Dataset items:
::::

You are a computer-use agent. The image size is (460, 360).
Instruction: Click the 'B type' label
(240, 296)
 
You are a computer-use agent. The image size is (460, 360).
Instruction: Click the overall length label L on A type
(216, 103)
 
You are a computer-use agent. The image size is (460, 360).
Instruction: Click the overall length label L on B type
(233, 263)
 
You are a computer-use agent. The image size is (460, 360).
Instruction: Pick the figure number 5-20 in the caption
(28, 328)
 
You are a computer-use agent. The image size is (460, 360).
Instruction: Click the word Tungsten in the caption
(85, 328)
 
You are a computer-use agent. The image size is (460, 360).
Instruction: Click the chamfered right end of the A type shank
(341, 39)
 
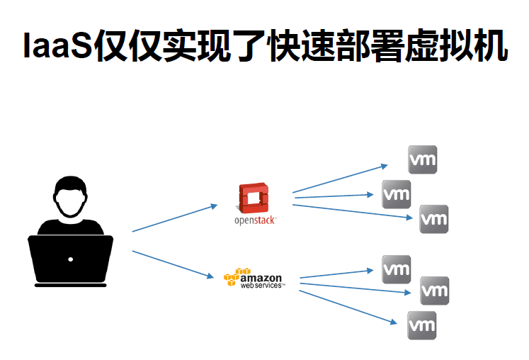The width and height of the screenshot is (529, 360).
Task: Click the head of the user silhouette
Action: click(71, 198)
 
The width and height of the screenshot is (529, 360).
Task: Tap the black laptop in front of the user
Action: click(70, 259)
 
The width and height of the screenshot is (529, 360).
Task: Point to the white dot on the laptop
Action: click(70, 259)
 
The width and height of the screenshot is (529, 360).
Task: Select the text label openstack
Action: click(254, 220)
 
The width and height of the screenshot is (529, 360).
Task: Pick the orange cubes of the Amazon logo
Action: click(236, 276)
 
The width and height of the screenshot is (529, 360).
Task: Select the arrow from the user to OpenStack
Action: click(174, 218)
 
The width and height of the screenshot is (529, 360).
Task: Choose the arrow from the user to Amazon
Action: click(174, 264)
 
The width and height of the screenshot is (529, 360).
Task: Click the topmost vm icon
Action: click(423, 159)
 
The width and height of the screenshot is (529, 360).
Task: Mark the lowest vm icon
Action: click(422, 325)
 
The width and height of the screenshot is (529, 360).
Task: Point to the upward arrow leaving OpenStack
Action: click(340, 179)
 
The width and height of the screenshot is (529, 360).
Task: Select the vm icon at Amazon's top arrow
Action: click(397, 269)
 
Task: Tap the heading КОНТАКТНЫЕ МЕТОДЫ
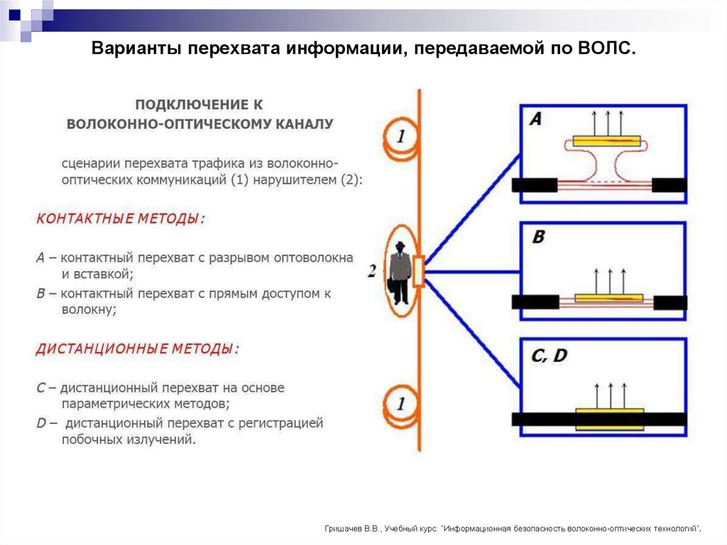pos(120,219)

::::

**Exercise instructions**
Please show every line of the material above that contains the string "length", treating uppercase and lowercase letters as different.

**Correct response**
Instruction: Click the overall length label L on A type
Instruction: Click the overall length label L on B type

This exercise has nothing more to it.